The Saskatchewan Health Coalition and Canadian Doctors for Medicare are deeply concerned that, with the looming expiration of Canada’s Health Accord on March 31st the federal government is still refusing to sit down with provincial and territorial leaders to provide stable funding and provide leadership in improving Medicare.
After March 31st, a much greater proportion of the costs and risks associated with Medicare will be dumped on the provinces. It will also be accompanied by a $36 billion dollar cut to federal health transfers, and an additional $16.5 billion dollar cut to health care equalization payments. For Saskatchewan this translates into over $100 million each year for the next ten years.
“This abandonment of the federal role will lead to a fragmentation of services across the country, and access to care will depend on where you live and you or your province’s ability to pay.” Said Stan Rice, chair of the Saskatchewan Health Coalition.
Federal funding for Medicare began in 1966 with a commitment to provide 50% of the funding.

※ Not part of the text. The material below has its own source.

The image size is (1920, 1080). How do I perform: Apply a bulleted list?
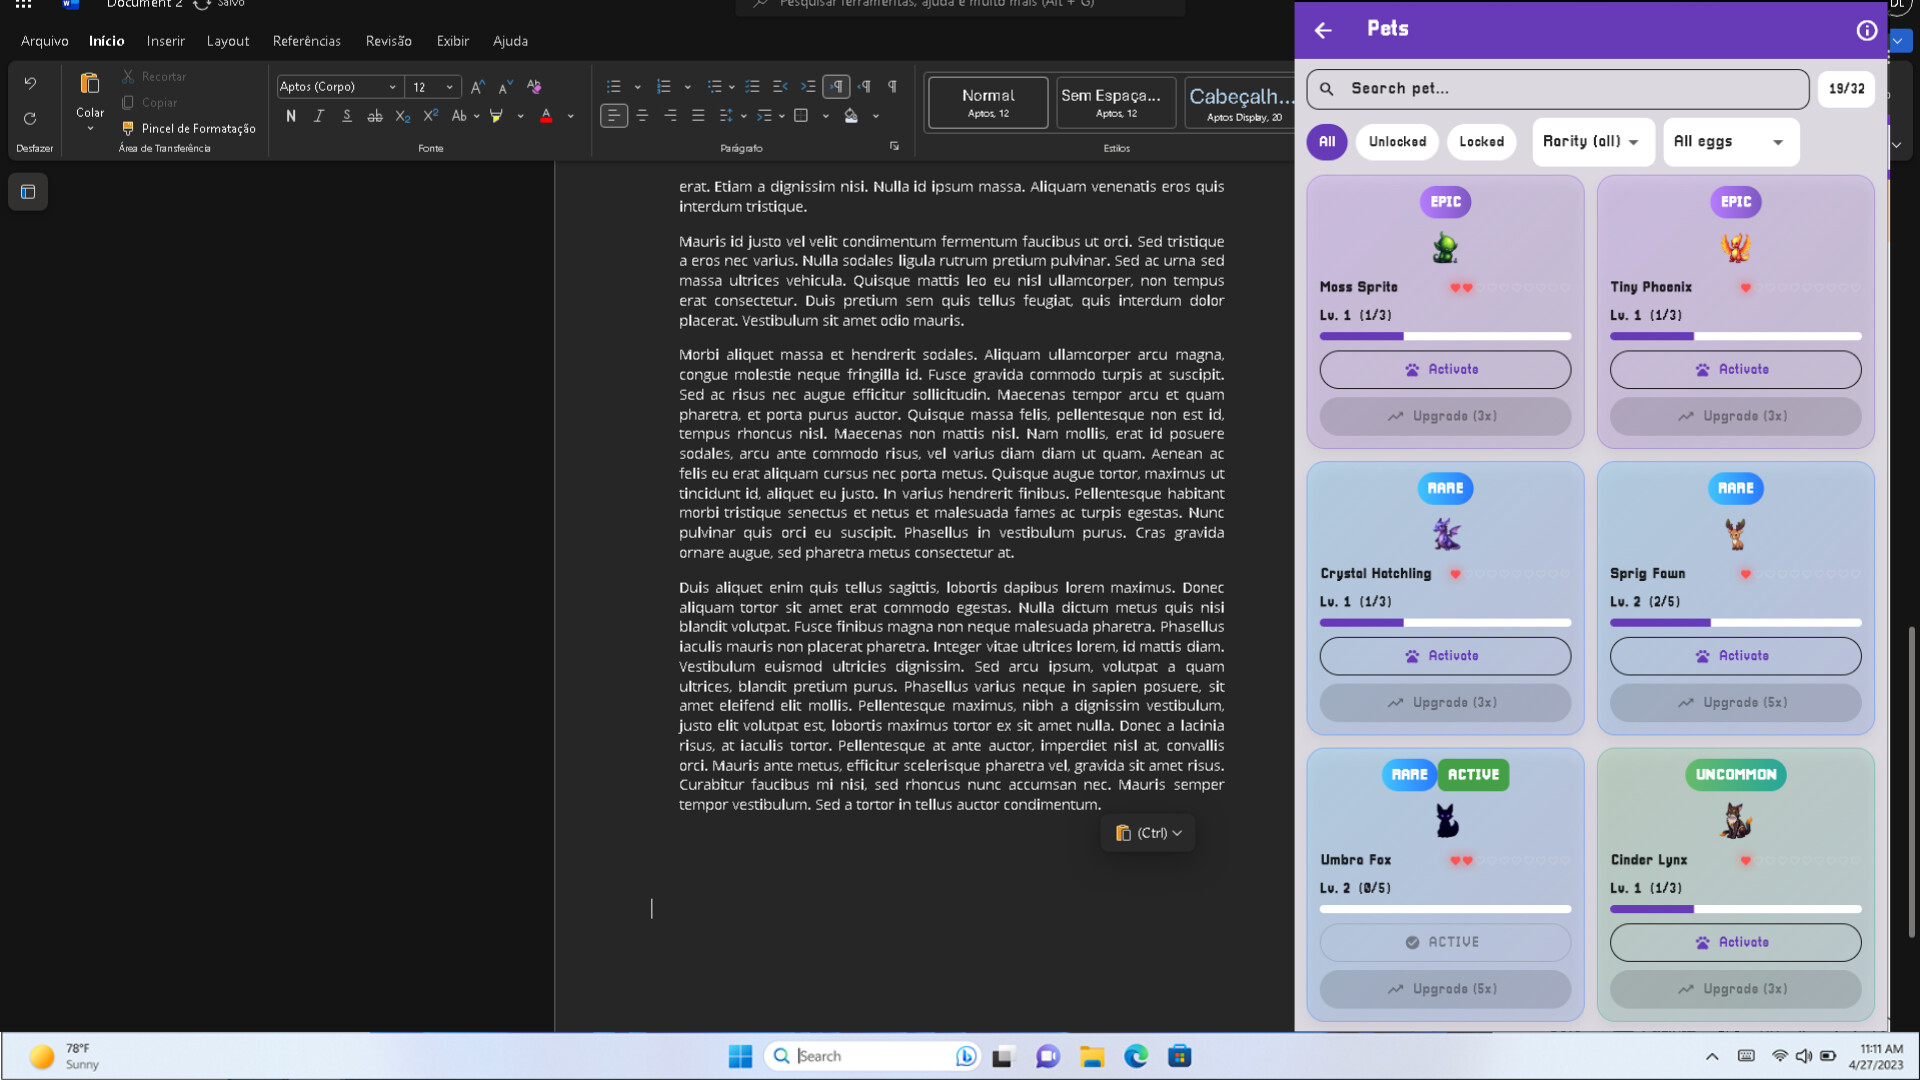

Just prior to the signing of the Health Accord 10 years ago that had dropped to just over 10%. The 6% escalator in the Health Accord brought the federal contribution back up to 20%. Prime Minister Harper’s plans mark the beginning of another slide in the contribution of the federal government.
While Canadians overwhelmingly support public, universal health care, the federal government’s decision to abdicate their responsibilities poses a great risk to the future of our health care system.
“If we hope to provide Canadians with reliable access to quality care, regardless of which province they call home, we need the Federal Government to take a leadership role by providing sustainable funding and scaling up innovation.” said Dr. Ryan Meili, vice-chair of Canadian Doctors for Medicare.
Today we ask the Prime Minister to resume discussions with provincial and territorial leaders on how best to sustain and improve universal health care in Canada.